Más allá de esta gente, lo cierto es que, para la mayoría de las personas, si
pudieran elegir entre estar en pareja o solos (entiéndase “estar en pareja” no
como algo formal, sino más bien como “tener un/a compañero/a sexual”),
elegirían lo primero. Por eso es que existen los conceptos de sex toy, touch and go, el/la que siempre está y similares, que quien lea
seguro reconocerá.
No
obstante, debido a la educación formal que recibimos casi todos los que
superamos los 20 años y vivimos en sociedades occidentalizadas, convenimos en que debe existir una sola pareja. Eso es un concepto atávico, arraigado
en gran parte debido a creencias religiosas. Últimamente esa idea está mutando
a favor de otras alternativas como la convivencia, las relaciones abiertas, los
amigos con beneficios y demás
categorías, aunque sigue arraigado. De esta manera, sería poco común que una
persona tenga más de un novio/novia, por más que tenga múltiples parejas
sexuales. Recurriendo a una analogía futbolera, uno es el titular y los demás son suplentes. O simples amantes
ocasionales. En los últimos lustros, la idea sobre la infidelidad se ha vuelto
decididamente más favorable, siendo los principales argumentos a favor que
“sirve para liberar tensiones de pareja”, “hace descubrir que la pareja oficial
es la mejor”, “puede oxigenar la relación” y otros.
¿Cuál es la
mecánica más usual en estos casos? Una persona está en pareja con otra, pero
uno de los miembros de la pareja desea algo
más. Por lo tanto, se consigue un amante, una relación ocasional. El
problema sobreviene cuando comienza a haber razones para abandonar a la primera
persona por la segunda. A esta altura, lo más probable es que la persona que
busca la relación extra-pareja aduzca confusión,
necesidad de tiempo o cualquier otro
sucedáneo.
Si bien
esta confusión es muy conocida a nivel popular con una connotación peyorativa,
tildándola de simple indirecta, arrojando un poco más de luz sobre el asunto
podemos ver que no es tan así. La confusión puede ser parcialmente cierta. ¿Recuerdan
el ejemplo del principio, el de los candidatos? Si usted no prefiere ni a
Scioli ni a Macri, pero enfrenta la necesidad de votar por uno de ellos, probablemente
se sienta confundido/a. No puede votar a los dos, porque anularía su voto. Debe
elegir entre dos candidatos que no le convencen. Un cierto alboroto es
esperable que esté ocurriendo en su cabeza.
Ahora,
llevémoslo al terreno de las relaciones interpersonales. Pensemos en una
persona enfrentada a tener que elegir dos parejas,
ninguna de las cuales le convence en un 100%. Y acá vuelve a aparecer el dilema
del elector. Hay dos posibilidades: elegir al menos malo o votar en blanco. El
problema, un problema no menor, es que todas las personas, como dice más
arriba, tienen necesidad de afecto, de intimidad (sexual o del tipo que sea).
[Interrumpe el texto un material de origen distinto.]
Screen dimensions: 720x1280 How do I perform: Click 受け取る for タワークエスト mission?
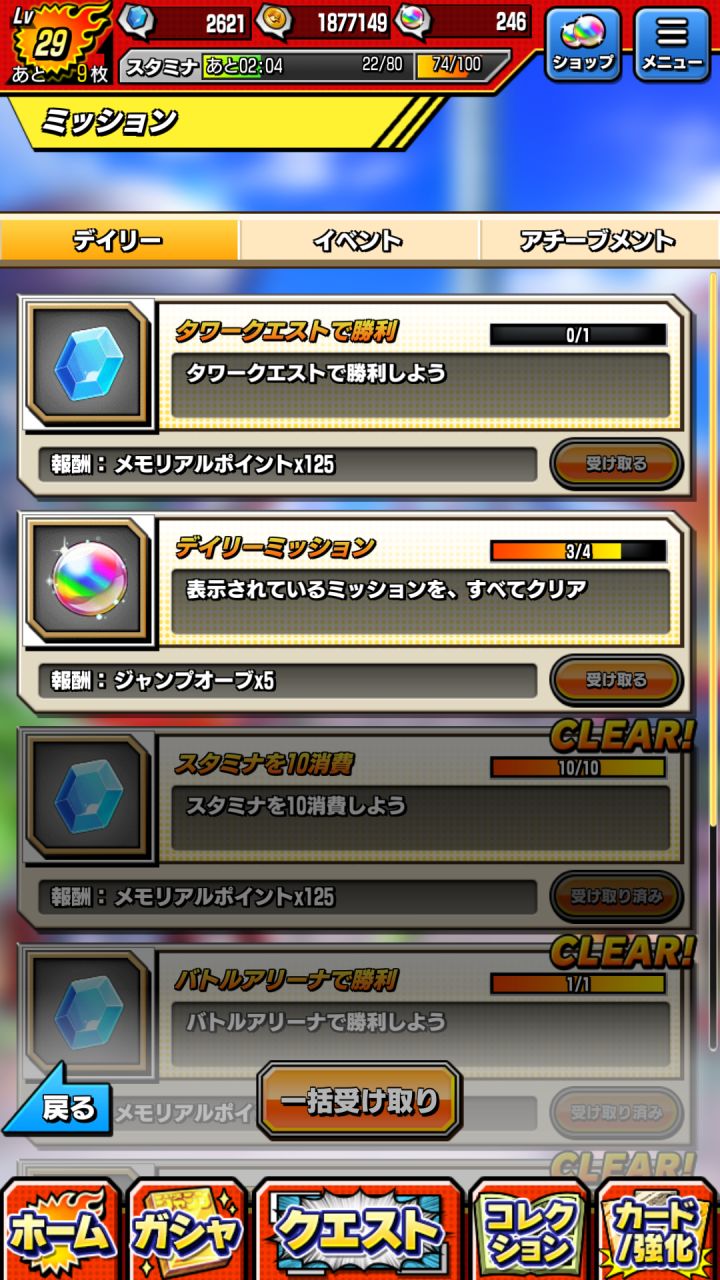click(616, 464)
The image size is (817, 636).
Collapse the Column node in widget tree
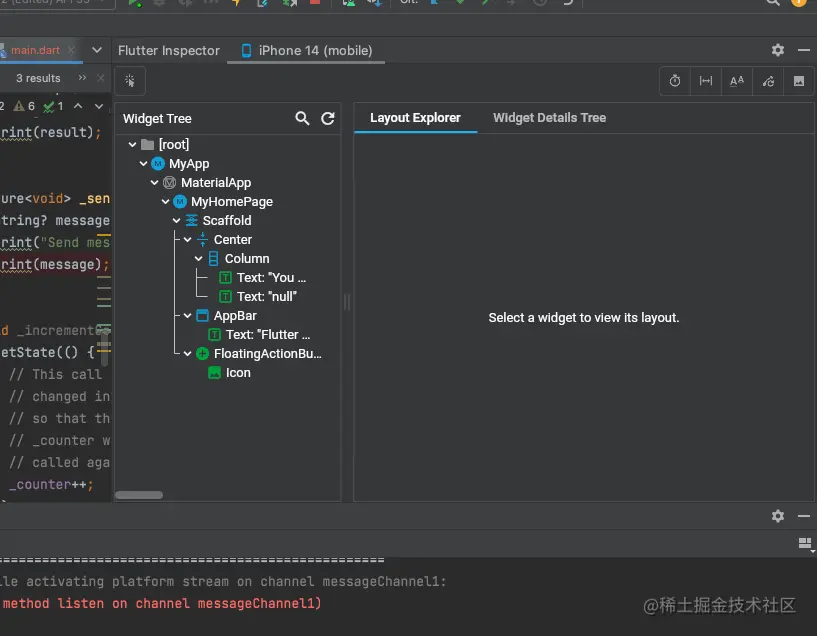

Y, por otro lado, es poco probable que alguien esté dispuesto, cuando se le presentan
dos oportunidades, a perder o despreciar ambas. Es decir, nadie quiere quedarse sin el pan y sin la torta. El
voto en blanco, está visto, no es una opción. Y así es que la persona acaba cayendo
en el lugar común, tan conocido en ámbitos electorales: elegir al menos malo.